Aanbeveling 5: Ondersteun de implementatie van het IJslandse preventiemodel.
De auteurs bevelen de Rijksoverheid aan om, bij een verdere implementatie van het IJslandse model in Nederland, een communicatieve, faciliterende en ondersteunende rol te beleggen bij een of meer Nederlandse, landelijke organisaties die beschikken over de juiste kennis en capaciteit. Deze ondersteuning zou aan de volgende aspecten moeten voldoen:
- Voor verdere implementatie is het van belang de kennis over het IJslandse model en de ervaringen van Nederlandse gemeenten helder te beschrijven, zodat nieuwe gemeenten de geleerde lessen kunnen meenemen in de implementatie. Een handreiking voor gemeenten, met een beschrijving van de noodzakelijke voorwaarden, en een implementatiestappenplan, ligt hierbij voor de hand.
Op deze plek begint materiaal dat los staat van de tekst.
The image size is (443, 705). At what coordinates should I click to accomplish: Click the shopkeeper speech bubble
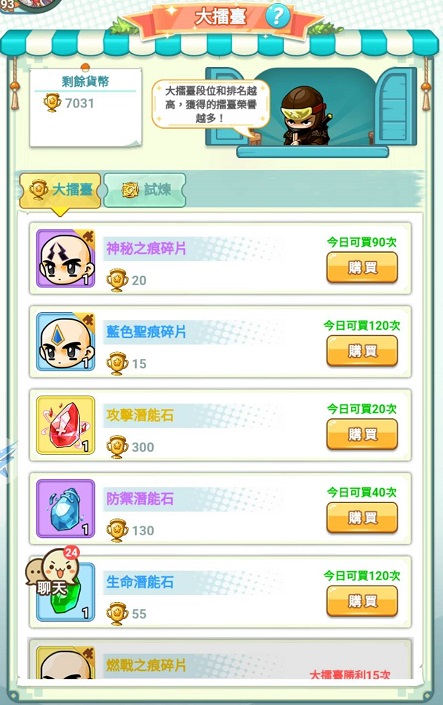(x=210, y=105)
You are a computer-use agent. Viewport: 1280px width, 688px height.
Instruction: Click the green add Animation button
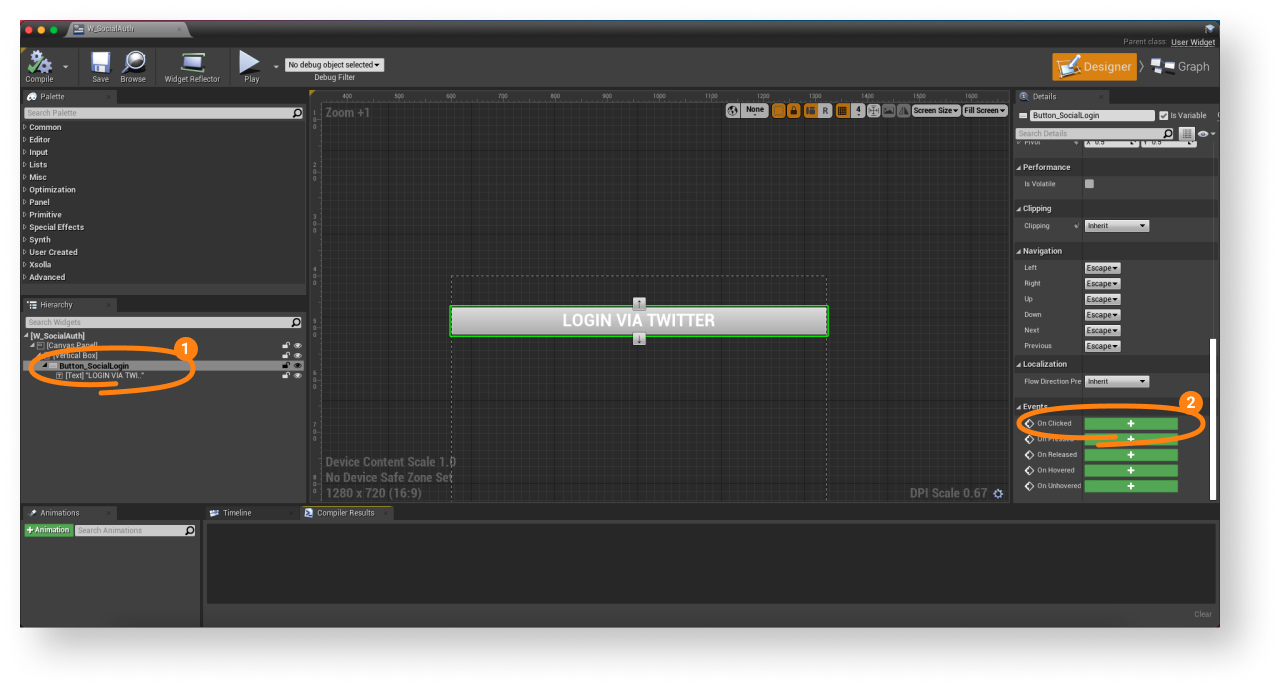point(48,530)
- De kennis en expertise kunnen het beste worden gedeeld middels trainingen, kennissessies en andere vormen van kennisbevordering. De gemeenten dienen hierbij op het juiste moment in het traject de juiste ondersteuning te ontvangen.
- Hierbij is ondersteuning op maat van belang die intensiever en pro-actiever is dan de ondersteuning tijdens het leertraject.
- Het is belangrijk dat kennis over relevante effectieve interventies door de kennisinstituten beter ontsloten wordt dan tijdens het leertraject het geval was.
- Uitwisseling tussen deelnemende gemeenten dient te worden gefaciliteerd.
- De GGD GHOR, RIVM en lokale GGD’en dienen begeleid te worden bij het integreren van de IJslandse kenmerken in de GGD GHOR-jeugdgezondheidsmonitor.
Click hier
voor de download van het eindrapport.
Click hier
voor de infographic.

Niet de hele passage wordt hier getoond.